Karpathy also made another statement about autoresearch that generated considerable excitement. “*Any* metric you prioritize that can be assessed with reasonable efficiency (or that possesses more efficient proxy measures, such as training a smaller network) can be subjected to autoresearch by an agent swarm,” he wrote. “It’s worthwhile to consider whether your particular challenge fits this category as well.”

Some observers noted that the fundamental elements of autoresearch could be applied to various other agent-based systems for process optimization. Janakiram MSV, principal analyst at Janakiram & Associates, writing in the technology publication The New Stack, labeled this approach “the Karpathy Loop.” It consists of three parts: an agent with the ability to access and modify a single file; a solitary, objectively measurable metric that the agent can strive to optimize; and a predetermined time constraint for each experiment’s duration. He also emphasized that the directives Karpathy provided to the AI agent in autoresearch serve as excellent templates for anyone engaging with AI agents. The plain text file Karpathy employed contained explicit instructions regarding the agent’s tasks, limitations outlining what the agent must avoid or not alter, and termination criteria specifying the duration of each cycle and when the agent should cease looping and deliver its findings.

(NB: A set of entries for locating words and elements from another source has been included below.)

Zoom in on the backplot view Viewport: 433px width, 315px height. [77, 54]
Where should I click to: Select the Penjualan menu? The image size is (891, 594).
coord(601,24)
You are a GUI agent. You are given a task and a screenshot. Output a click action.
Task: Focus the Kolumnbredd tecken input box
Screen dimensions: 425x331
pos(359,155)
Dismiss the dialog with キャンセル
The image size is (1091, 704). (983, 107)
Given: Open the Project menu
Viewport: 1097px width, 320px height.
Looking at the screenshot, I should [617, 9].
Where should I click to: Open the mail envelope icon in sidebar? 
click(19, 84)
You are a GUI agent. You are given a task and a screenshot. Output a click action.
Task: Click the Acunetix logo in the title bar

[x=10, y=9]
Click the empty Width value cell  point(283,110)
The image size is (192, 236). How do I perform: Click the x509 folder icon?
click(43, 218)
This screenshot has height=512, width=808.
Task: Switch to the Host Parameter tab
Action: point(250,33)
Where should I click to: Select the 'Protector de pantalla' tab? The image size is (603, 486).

However, some critics argued that Karpathy had essentially just rediscovered aspects of a methodology known as AutoML, which researchers at Google, Microsoft, and other AI laboratories have utilized for years. AutoML likewise employs an optimization cycle and sequence of experiments to identify optimal data for AI applications, the best model architectures, and to refine those architectures. Yet it doesn’t utilize an AI agent capable of reading AI research publications and formulating hypotheses about which enhancements to pursue. Instead, AutoML systems typically rely on random mutations or diverse evolutionary algorithms to determine which modifications to attempt.

Karpathy responded to some of these remarks, asserting that certain AutoML techniques, such as neural architecture search—an automated method for optimizing AI model design—were far less potent than his autoresearch. “Neural architecture search in its previous form represents such an inferior version of this concept that it belongs in an entirely separate category of complete uselessness by comparison,” he wrote. “This involves an *actual* LLM generating arbitrary code, learning from prior experiments, and accessing the internet. There’s simply no comparison.”